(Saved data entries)
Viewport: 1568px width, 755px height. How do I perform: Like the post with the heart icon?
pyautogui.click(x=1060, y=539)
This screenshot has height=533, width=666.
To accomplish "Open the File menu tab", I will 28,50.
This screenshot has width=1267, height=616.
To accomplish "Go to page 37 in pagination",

**INSTRUCTIONS TO FOLLOW:**
Please copy each line above exactly as written.

**PROBLEM SOLUTION:**
Viewport: 1568px width, 755px height. How do I perform: Like the post with the heart icon?
pyautogui.click(x=1060, y=539)
This screenshot has height=533, width=666.
To accomplish "Open the File menu tab", I will 28,50.
This screenshot has width=1267, height=616.
To accomplish "Go to page 37 in pagination",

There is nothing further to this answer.